→ **PASSAGE SHOWN**

Angiogenesis, microvascular architecture, microhemodynamics, and interstitial fluid pressure during early growth of human adenocarcinoma LS174T in SCID mice.

To date, most quantitative information on tumor angiogenesis, microcirculation, and transport has been derived from rodent tumors grown in transparent chamber preparations. In this paper we present a chamber technique adapted to immunodeficient mice for the study of human tumor xenografts. Microcirculatory parameters in severe combined immunodeficient mice bearing a dorsal skin fold chamber preparation were quantified using intravital microscopy and image analysis. The take rate of the human colon adenocarcinoma LS174T in the chamber preparation was 100%, and the tumor area doubling time was 6.5 days. Three days following implantation of 2 x 10(5) tumor cells onto the striated skin muscle, capillary sprouts were noted in the tumor cell mass. Microvasculature in the tumors was established after 10 days. Capillary density, vessel diameter, red blood cell velocity, and blood flow rates in individual microvessels measured on days 10, 14, 18, and 22 showed no statistical difference in the striated muscle (capillaries) and subcutaneous tissue (arterioles and venules) of the skin of tumor-free animals (N = 6), whereas these parameters increased slightly, but not significantly, in the LS174T tumors (N = 7). Mean interstitial fluid pressure (+/- SD) in these small tumors was 4.6 +/- 1.7 mmHg (N = 4) on day 10 and 5.1 +/- 0.9 mmHg (N = 4) on day 22 and significantly elevated compared to that in the subcutaneous and skin tissue (-0.9 +/- 0.8 mmHg) (N = 4) (P < 0.001). To our knowledge, this is the first model enabling intravital microscopic studies of human tumor xenografts in a transparent chamber preparation in severe combined immunodeficient mice. Studies on angiogenesis, microcirculation, and transport using such a preparation should provide new insights into microcirculation-mediated mechanisms for cancer treatment.

→ **RECORDS**
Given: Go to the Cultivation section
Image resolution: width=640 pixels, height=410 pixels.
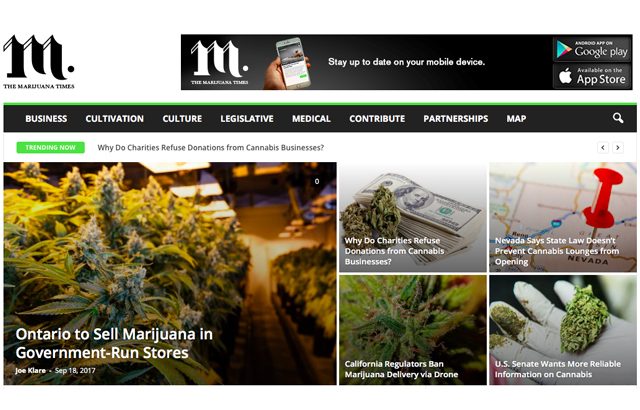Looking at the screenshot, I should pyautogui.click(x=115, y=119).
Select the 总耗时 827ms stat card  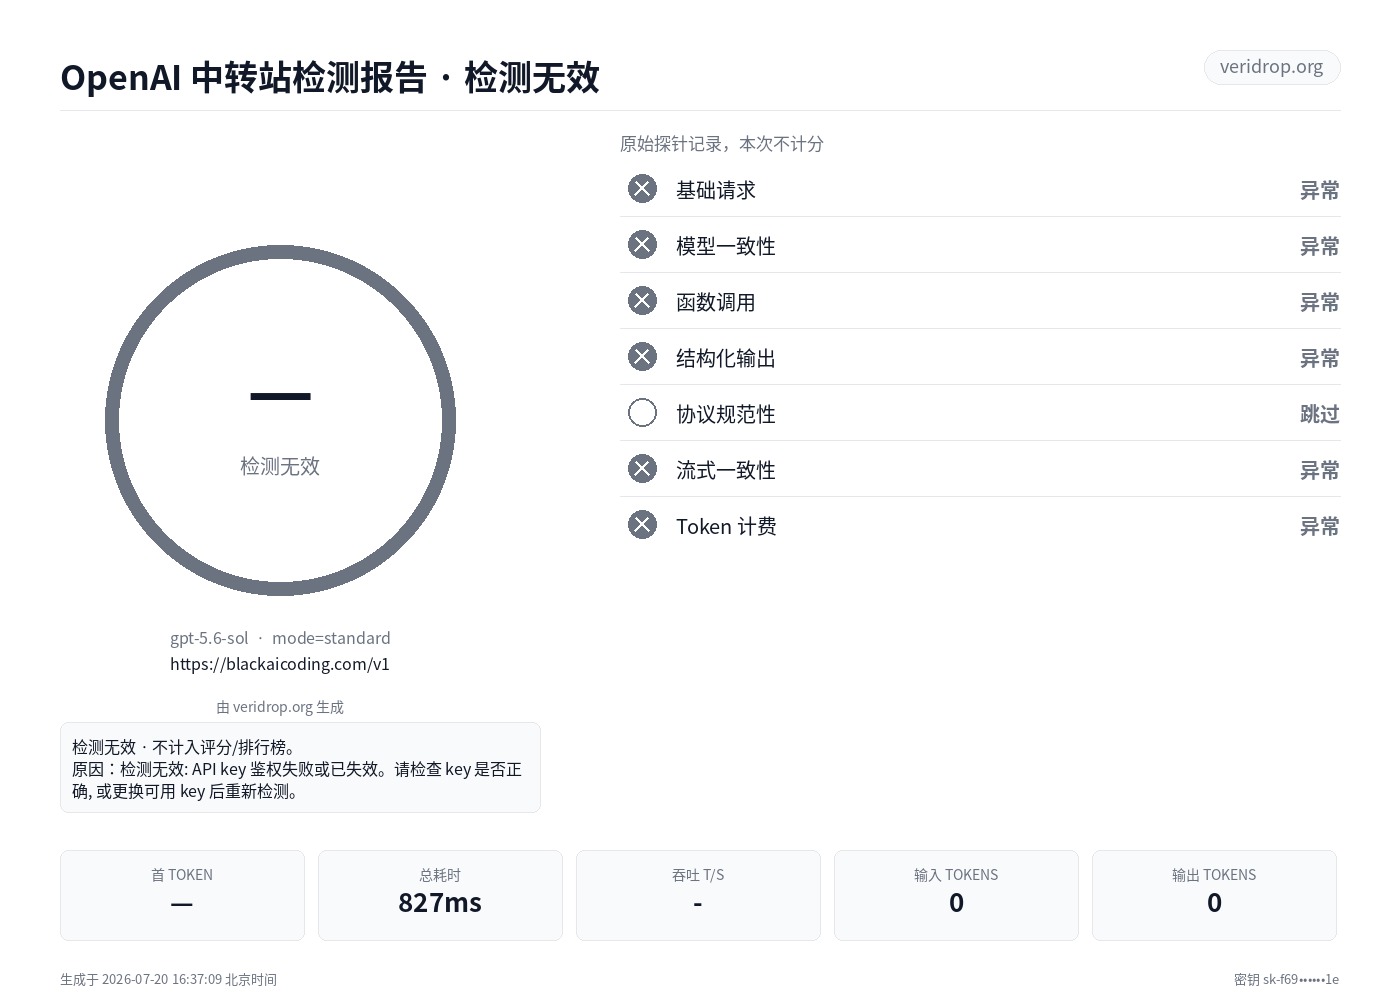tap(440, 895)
* * *
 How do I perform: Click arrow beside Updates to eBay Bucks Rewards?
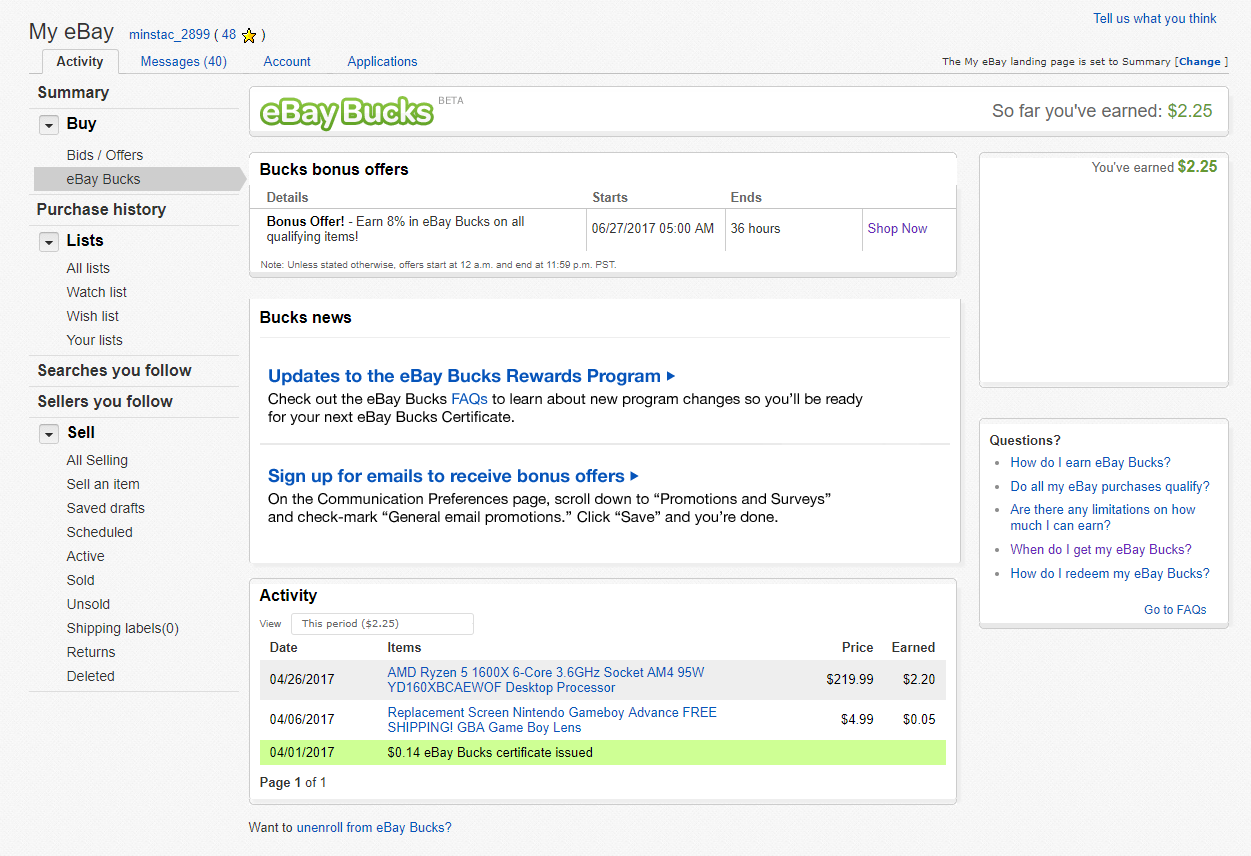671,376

→ **WHAT THE EXERCISE ASKS**
According to the tumor study abstract, what was the tumor area doubling time of the LS174T adenocarcinoma in the chamber preparation? The data have nothing to do with the tumor study abstract.

→ **RESPONSE TO THIS EXERCISE**
6.5 days